• [DATA IN THIS EXERCISE]:
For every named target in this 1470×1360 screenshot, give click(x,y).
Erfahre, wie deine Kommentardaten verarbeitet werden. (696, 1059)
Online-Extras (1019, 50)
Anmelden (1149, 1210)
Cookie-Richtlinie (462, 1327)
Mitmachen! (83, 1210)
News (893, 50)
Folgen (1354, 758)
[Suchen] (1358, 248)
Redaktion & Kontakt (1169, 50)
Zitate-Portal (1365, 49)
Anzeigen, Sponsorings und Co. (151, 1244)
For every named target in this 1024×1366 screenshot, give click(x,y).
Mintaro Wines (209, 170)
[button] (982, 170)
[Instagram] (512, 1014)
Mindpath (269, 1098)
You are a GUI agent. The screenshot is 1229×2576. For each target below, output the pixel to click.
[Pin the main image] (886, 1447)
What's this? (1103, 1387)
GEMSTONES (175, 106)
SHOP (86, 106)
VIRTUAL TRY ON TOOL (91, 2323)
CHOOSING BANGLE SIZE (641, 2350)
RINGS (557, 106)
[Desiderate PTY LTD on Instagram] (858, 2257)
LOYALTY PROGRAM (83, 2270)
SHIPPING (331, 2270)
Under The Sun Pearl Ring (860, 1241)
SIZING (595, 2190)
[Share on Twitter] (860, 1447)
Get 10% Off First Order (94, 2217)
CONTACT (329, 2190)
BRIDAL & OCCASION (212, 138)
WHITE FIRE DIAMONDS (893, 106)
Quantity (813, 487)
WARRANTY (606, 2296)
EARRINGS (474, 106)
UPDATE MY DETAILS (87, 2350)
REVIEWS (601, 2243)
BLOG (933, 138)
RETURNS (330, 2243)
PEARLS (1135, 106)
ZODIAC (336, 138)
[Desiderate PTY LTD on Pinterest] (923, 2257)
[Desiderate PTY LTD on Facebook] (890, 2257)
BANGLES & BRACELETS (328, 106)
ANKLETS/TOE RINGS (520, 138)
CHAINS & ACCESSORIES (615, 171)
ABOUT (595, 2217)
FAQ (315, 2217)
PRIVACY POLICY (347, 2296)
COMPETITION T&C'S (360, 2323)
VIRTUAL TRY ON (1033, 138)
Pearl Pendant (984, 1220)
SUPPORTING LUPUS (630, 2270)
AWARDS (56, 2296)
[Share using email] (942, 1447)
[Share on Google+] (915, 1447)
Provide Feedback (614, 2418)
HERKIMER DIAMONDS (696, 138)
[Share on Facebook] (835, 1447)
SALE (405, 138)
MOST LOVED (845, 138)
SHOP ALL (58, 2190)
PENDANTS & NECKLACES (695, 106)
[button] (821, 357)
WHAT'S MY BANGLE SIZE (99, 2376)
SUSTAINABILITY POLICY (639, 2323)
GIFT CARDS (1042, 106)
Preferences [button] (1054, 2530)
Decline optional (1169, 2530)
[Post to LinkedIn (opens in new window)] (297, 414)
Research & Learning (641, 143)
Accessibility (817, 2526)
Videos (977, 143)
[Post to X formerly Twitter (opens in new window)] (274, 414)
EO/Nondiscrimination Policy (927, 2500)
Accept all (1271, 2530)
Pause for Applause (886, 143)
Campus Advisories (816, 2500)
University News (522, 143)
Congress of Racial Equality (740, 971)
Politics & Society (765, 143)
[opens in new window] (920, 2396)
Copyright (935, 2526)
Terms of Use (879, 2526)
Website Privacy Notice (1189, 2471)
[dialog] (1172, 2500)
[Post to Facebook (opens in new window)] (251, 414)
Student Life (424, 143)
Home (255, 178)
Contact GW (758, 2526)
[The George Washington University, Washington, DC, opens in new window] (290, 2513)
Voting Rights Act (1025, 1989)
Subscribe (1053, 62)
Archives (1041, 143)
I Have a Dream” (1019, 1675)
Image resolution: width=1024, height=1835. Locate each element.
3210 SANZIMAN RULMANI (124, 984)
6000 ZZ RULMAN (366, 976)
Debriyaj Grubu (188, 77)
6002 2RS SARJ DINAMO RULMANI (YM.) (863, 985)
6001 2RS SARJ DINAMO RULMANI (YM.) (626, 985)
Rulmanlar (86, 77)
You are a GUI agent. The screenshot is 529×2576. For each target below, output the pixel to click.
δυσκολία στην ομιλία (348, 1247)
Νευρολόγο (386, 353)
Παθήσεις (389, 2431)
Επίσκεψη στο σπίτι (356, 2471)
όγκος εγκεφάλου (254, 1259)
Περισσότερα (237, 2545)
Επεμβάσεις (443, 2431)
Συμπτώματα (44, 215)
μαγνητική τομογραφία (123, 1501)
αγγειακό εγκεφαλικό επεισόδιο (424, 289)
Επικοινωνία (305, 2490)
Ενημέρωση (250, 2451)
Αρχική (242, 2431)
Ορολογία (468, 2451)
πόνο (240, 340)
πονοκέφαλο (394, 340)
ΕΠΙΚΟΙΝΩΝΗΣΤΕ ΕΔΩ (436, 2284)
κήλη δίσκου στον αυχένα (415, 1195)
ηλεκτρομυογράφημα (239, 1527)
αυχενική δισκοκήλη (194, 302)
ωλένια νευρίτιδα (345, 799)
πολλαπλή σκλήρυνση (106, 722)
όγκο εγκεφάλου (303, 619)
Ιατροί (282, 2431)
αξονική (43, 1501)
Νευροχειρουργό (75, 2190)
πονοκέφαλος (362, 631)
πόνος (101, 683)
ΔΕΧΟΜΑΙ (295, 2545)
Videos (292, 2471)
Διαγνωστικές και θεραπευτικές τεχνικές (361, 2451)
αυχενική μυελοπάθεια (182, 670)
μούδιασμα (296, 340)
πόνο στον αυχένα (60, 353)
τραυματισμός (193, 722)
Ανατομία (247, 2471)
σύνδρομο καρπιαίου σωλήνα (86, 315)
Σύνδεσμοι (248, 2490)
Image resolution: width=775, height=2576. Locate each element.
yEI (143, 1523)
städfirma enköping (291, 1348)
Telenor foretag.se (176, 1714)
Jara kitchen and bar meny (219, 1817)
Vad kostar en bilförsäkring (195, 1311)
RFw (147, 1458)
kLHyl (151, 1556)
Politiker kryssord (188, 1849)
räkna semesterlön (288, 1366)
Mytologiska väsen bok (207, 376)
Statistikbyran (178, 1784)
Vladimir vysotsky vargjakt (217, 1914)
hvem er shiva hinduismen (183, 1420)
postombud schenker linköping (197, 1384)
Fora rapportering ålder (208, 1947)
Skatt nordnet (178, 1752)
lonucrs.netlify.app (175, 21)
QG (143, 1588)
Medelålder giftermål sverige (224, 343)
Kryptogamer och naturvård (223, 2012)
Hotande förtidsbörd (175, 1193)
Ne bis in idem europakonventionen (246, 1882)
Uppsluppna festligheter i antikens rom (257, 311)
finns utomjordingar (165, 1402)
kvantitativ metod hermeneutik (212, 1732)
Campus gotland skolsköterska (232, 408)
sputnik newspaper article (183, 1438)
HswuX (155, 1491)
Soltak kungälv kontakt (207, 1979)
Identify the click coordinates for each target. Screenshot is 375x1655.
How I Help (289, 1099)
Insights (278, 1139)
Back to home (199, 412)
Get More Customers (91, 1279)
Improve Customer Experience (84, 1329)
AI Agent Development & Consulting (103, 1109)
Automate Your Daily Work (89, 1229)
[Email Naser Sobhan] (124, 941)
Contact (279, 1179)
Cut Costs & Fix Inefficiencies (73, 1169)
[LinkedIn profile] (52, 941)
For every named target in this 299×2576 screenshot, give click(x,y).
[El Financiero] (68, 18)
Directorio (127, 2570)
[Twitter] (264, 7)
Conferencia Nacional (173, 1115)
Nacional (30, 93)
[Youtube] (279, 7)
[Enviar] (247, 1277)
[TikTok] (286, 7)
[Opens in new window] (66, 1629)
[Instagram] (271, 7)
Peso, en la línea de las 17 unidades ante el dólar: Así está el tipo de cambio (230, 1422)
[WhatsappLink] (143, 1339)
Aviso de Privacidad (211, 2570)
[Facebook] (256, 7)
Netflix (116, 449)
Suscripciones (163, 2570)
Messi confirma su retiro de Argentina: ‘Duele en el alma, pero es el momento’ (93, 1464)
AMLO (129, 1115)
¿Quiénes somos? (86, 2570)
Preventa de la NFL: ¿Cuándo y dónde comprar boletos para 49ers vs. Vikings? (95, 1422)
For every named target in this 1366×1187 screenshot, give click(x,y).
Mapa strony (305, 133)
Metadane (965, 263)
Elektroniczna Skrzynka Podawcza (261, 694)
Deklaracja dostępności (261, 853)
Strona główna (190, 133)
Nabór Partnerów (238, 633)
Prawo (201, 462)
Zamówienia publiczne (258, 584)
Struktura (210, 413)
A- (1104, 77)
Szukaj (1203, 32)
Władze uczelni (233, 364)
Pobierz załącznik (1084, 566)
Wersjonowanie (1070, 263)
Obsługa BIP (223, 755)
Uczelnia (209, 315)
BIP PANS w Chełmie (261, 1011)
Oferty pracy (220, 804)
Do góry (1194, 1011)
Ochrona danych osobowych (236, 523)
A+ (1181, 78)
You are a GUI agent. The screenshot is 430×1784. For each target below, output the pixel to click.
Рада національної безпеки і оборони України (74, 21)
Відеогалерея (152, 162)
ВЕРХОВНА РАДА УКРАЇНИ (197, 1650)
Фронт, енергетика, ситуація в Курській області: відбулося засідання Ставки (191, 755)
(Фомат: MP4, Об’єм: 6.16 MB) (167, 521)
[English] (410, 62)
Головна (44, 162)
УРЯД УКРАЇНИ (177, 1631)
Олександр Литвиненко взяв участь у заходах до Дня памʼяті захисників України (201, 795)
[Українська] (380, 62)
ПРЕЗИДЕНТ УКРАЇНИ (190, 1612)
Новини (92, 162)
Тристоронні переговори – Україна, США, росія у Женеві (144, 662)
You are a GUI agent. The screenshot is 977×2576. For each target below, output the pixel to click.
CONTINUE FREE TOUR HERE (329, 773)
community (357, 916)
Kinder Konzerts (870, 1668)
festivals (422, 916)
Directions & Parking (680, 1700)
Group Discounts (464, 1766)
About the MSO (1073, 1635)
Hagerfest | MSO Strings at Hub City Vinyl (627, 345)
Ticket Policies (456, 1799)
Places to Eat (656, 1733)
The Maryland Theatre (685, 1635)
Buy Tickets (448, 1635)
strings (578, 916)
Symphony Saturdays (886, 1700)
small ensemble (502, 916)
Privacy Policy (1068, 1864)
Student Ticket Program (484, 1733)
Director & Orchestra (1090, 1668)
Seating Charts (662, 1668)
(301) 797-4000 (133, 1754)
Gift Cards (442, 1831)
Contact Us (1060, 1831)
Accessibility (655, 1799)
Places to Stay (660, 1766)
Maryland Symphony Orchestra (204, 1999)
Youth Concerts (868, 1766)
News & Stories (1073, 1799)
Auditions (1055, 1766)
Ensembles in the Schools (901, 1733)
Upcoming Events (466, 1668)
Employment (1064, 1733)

• [REQUIRED WORK]:
Copy each line of the listing that holds the word "every".

• [EXERCISE OUTPUT]:
For every named target in this 1470×1360 screenshot, give click(x,y).
For every named target in this 1024×1366 screenshot, give click(x,y).
For every named target in this 299×2576 screenshot, give click(x,y).
For every named target in this 1366×1187 screenshot, give click(x,y).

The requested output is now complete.